(Supplied material Opens)

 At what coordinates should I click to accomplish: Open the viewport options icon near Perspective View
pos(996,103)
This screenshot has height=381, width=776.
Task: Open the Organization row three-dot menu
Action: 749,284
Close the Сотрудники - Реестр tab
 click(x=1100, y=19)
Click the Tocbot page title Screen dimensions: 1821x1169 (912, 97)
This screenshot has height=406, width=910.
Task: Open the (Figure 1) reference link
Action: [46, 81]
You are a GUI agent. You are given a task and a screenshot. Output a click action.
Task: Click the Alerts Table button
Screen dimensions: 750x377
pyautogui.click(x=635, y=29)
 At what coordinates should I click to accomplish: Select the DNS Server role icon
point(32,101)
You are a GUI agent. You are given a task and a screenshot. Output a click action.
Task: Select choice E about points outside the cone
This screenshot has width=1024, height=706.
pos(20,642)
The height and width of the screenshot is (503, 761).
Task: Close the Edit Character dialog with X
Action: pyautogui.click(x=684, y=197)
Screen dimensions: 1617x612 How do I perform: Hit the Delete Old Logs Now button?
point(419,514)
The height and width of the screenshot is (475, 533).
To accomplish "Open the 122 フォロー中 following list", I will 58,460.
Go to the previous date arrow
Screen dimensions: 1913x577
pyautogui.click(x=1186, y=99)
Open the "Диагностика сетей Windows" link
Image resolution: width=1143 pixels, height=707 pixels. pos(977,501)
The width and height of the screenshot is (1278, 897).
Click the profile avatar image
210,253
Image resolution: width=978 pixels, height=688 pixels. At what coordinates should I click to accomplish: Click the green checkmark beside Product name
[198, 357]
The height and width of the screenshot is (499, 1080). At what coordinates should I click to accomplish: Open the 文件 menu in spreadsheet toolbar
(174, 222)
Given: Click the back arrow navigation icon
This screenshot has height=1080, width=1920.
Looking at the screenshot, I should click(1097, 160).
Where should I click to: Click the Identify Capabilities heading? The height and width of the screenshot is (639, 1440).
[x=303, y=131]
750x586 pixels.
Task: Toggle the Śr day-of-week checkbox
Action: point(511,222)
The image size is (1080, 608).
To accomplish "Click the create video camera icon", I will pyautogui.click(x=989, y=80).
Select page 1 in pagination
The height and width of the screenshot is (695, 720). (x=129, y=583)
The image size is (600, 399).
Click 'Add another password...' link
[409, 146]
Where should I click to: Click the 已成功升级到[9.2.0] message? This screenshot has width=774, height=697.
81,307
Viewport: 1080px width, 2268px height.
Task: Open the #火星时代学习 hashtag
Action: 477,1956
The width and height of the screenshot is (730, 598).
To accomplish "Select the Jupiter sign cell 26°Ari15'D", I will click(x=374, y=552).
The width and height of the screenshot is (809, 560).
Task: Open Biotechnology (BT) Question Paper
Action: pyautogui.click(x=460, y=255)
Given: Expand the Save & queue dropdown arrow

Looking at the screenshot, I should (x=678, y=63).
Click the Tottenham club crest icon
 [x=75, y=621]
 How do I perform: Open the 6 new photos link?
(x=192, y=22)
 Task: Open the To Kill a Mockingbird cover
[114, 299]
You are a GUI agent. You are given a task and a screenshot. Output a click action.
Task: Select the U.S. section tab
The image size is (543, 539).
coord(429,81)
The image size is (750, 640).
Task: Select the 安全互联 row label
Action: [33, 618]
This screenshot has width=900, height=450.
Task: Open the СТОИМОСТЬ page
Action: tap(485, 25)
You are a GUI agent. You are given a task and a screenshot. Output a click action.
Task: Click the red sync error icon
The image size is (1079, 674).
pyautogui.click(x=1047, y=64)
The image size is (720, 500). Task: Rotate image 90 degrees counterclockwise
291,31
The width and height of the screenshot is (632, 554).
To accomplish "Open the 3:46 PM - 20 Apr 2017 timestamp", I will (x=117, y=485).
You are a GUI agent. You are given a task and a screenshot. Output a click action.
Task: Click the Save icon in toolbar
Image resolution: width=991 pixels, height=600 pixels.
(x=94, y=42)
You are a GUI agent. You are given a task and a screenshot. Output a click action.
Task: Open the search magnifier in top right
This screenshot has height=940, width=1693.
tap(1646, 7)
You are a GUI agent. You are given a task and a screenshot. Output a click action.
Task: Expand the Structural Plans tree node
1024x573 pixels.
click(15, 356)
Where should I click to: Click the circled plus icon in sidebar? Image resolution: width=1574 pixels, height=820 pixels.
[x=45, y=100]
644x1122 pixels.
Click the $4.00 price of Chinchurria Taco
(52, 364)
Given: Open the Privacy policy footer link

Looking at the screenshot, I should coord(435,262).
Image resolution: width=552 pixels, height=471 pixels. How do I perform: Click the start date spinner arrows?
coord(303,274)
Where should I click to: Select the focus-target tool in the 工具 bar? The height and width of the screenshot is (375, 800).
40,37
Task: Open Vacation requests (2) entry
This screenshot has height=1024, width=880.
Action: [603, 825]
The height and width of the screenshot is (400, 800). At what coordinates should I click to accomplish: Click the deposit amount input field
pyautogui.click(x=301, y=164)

(Supplied material Closes)

Aim of the exercise: Produce a verbatim copy of all the material.

Result of this task:
 At what coordinates should I click to accomplish: Open the viewport options icon near Perspective View
pos(996,103)
This screenshot has height=381, width=776.
Task: Open the Organization row three-dot menu
Action: 749,284
Close the Сотрудники - Реестр tab
 click(x=1100, y=19)
Click the Tocbot page title Screen dimensions: 1821x1169 (912, 97)
This screenshot has height=406, width=910.
Task: Open the (Figure 1) reference link
Action: [46, 81]
You are a GUI agent. You are given a task and a screenshot. Output a click action.
Task: Click the Alerts Table button
Screen dimensions: 750x377
pyautogui.click(x=635, y=29)
 At what coordinates should I click to accomplish: Select the DNS Server role icon
point(32,101)
You are a GUI agent. You are given a task and a screenshot. Output a click action.
Task: Select choice E about points outside the cone
This screenshot has width=1024, height=706.
pos(20,642)
The height and width of the screenshot is (503, 761).
Task: Close the Edit Character dialog with X
Action: pyautogui.click(x=684, y=197)
Screen dimensions: 1617x612 How do I perform: Hit the Delete Old Logs Now button?
point(419,514)
The height and width of the screenshot is (475, 533).
To accomplish "Open the 122 フォロー中 following list", I will 58,460.
Go to the previous date arrow
Screen dimensions: 1913x577
pyautogui.click(x=1186, y=99)
Open the "Диагностика сетей Windows" link
Image resolution: width=1143 pixels, height=707 pixels. pos(977,501)
The width and height of the screenshot is (1278, 897).
Click the profile avatar image
210,253
Image resolution: width=978 pixels, height=688 pixels. At what coordinates should I click to accomplish: Click the green checkmark beside Product name
[198, 357]
The height and width of the screenshot is (499, 1080). At what coordinates should I click to accomplish: Open the 文件 menu in spreadsheet toolbar
(174, 222)
Given: Click the back arrow navigation icon
This screenshot has height=1080, width=1920.
Looking at the screenshot, I should click(1097, 160).
Where should I click to: Click the Identify Capabilities heading? The height and width of the screenshot is (639, 1440).
[x=303, y=131]
750x586 pixels.
Task: Toggle the Śr day-of-week checkbox
Action: point(511,222)
The image size is (1080, 608).
To accomplish "Click the create video camera icon", I will pyautogui.click(x=989, y=80).
Select page 1 in pagination
The height and width of the screenshot is (695, 720). (x=129, y=583)
The image size is (600, 399).
Click 'Add another password...' link
[409, 146]
Where should I click to: Click the 已成功升级到[9.2.0] message? This screenshot has width=774, height=697.
81,307
Viewport: 1080px width, 2268px height.
Task: Open the #火星时代学习 hashtag
Action: 477,1956
The width and height of the screenshot is (730, 598).
To accomplish "Select the Jupiter sign cell 26°Ari15'D", I will click(x=374, y=552).
The width and height of the screenshot is (809, 560).
Task: Open Biotechnology (BT) Question Paper
Action: pyautogui.click(x=460, y=255)
Given: Expand the Save & queue dropdown arrow

Looking at the screenshot, I should (x=678, y=63).
Click the Tottenham club crest icon
 [x=75, y=621]
 How do I perform: Open the 6 new photos link?
(x=192, y=22)
 Task: Open the To Kill a Mockingbird cover
[114, 299]
You are a GUI agent. You are given a task and a screenshot. Output a click action.
Task: Select the U.S. section tab
The image size is (543, 539).
coord(429,81)
The image size is (750, 640).
Task: Select the 安全互联 row label
Action: [33, 618]
This screenshot has width=900, height=450.
Task: Open the СТОИМОСТЬ page
Action: tap(485, 25)
You are a GUI agent. You are given a task and a screenshot. Output a click action.
Task: Click the red sync error icon
The image size is (1079, 674).
pyautogui.click(x=1047, y=64)
The image size is (720, 500). Task: Rotate image 90 degrees counterclockwise
291,31
The width and height of the screenshot is (632, 554).
To accomplish "Open the 3:46 PM - 20 Apr 2017 timestamp", I will (x=117, y=485).
You are a GUI agent. You are given a task and a screenshot. Output a click action.
Task: Click the Save icon in toolbar
Image resolution: width=991 pixels, height=600 pixels.
(x=94, y=42)
You are a GUI agent. You are given a task and a screenshot. Output a click action.
Task: Open the search magnifier in top right
This screenshot has height=940, width=1693.
tap(1646, 7)
You are a GUI agent. You are given a task and a screenshot. Output a click action.
Task: Expand the Structural Plans tree node
1024x573 pixels.
click(15, 356)
Where should I click to: Click the circled plus icon in sidebar? Image resolution: width=1574 pixels, height=820 pixels.
[x=45, y=100]
644x1122 pixels.
Click the $4.00 price of Chinchurria Taco
(52, 364)
Given: Open the Privacy policy footer link

Looking at the screenshot, I should coord(435,262).
Image resolution: width=552 pixels, height=471 pixels. How do I perform: Click the start date spinner arrows?
coord(303,274)
Where should I click to: Select the focus-target tool in the 工具 bar? The height and width of the screenshot is (375, 800).
40,37
Task: Open Vacation requests (2) entry
This screenshot has height=1024, width=880.
Action: [603, 825]
The height and width of the screenshot is (400, 800). At what coordinates should I click to accomplish: Click the deposit amount input field
pyautogui.click(x=301, y=164)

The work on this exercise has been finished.